ただ趣味としてのゲームはやめられないわけで。たまに妬かれたり、餅みたいに頬を膨らませたりとかしてたりするのも悪くはないとも思った。でもやっぱり、喧嘩になっちまうこともあったりして。それでもやっぱり最後には仲直りしてたのに。
(…諦めたのか?いや、でも顔とか雰囲気とか、全然そういうんじゃないし)
むしろどうだろうか、ゲームが増えてもフィギュアがふえても『ふふ、楽しそうですね蘭丸さん』くらいしか言わなくなって。最初は喜んでいたが、それも束の間。逆に不安になってきた。
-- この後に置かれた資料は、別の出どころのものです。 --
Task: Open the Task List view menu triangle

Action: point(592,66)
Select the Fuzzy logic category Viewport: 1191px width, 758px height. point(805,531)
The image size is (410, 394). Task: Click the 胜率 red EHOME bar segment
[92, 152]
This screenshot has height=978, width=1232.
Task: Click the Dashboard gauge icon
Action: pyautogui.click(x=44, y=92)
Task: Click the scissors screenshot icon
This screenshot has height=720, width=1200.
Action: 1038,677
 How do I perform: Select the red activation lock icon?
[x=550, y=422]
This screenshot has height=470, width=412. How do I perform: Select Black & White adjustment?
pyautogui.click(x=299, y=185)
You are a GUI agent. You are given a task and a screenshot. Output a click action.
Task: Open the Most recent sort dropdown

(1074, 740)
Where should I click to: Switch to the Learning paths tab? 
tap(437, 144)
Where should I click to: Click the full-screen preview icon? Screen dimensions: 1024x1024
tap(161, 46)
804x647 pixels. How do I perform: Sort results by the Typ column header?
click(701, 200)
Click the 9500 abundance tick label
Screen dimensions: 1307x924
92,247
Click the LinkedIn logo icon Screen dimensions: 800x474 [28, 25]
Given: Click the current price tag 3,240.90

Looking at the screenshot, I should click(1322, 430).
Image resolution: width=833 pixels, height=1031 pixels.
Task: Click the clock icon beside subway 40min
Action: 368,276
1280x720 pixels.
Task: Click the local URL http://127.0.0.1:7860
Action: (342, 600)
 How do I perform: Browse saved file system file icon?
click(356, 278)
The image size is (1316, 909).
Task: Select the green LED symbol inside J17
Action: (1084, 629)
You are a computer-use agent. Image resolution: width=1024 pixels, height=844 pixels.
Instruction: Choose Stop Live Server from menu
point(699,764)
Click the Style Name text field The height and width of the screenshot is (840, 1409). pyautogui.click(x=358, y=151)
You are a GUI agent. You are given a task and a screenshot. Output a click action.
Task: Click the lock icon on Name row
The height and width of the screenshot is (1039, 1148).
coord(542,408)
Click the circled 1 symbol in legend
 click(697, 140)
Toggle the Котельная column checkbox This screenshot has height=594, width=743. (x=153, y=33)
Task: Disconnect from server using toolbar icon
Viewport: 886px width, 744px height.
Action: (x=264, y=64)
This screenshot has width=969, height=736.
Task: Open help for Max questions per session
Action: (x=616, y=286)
(何なんだ…まさか見捨てられたのか!?いや、でも全然そんなこと言われてないし)
会えば話すし普通に笑う。ただ、自分の趣味についてまったく持って不干渉になった。いや、良いことなんだろうけど、なんというか、冷たく感じてしまう。
(しかも最近、メールとかすげー減った気がする!)
そう、以前に比べてメールが減った。もっと言ってしまうと、自分から送らない限り『おやすみメール』しか来ない。それでも来るだけ良い方なのだろうか。
(何だ何だ…本当にどうかしちまったのかよ…)
こんな不安を抱えて今日で早3週間。そろそろ我慢の限界に来た。
(よし…今日こそポン太に聞く!どうかしたのか聞き出す!)
そんな決意をして、自分の部屋で携帯を握り締めた。ディスプレイに映し出されているのはポン太の電話番号、後は通話ボタンを押すだけだ。
「くっそ…ポン太のくせに、なんなんだよ…」
このままじゃ、買ったばかりのゲームだって気が散ってできやしない。
「よし…かけるぞ…かけるぞ……オラっ!」
(くそ、なんでアイツに電話するだけなのにこんなに悩んでんだよ…)
5回、6回…しばらくコールをしたあと、慌てたような声で電話が繋がった
『もっ、もしもし!真奈美です!』
「お、おう、ポン太。い、今暇か?」
『あ、はい、大丈夫…です』
「暇なら良いんだけどよ…ちょっと、お前の声、聞きたくなって」
『ふふ、変なの。珍しい』
「う、うっせ!てか、そんなことよりお前、今何してた?」
『べ、別に…その、物語を見てたりとか』
「あ、テレビでも見てたか?確かに電話の向こうからなんか聞こえてくるような…」
『う、嘘!?』
(何だ!?)
ガチャガチャと騒がしい音がして、電話口に何かがぶつかったような音がしたときだった。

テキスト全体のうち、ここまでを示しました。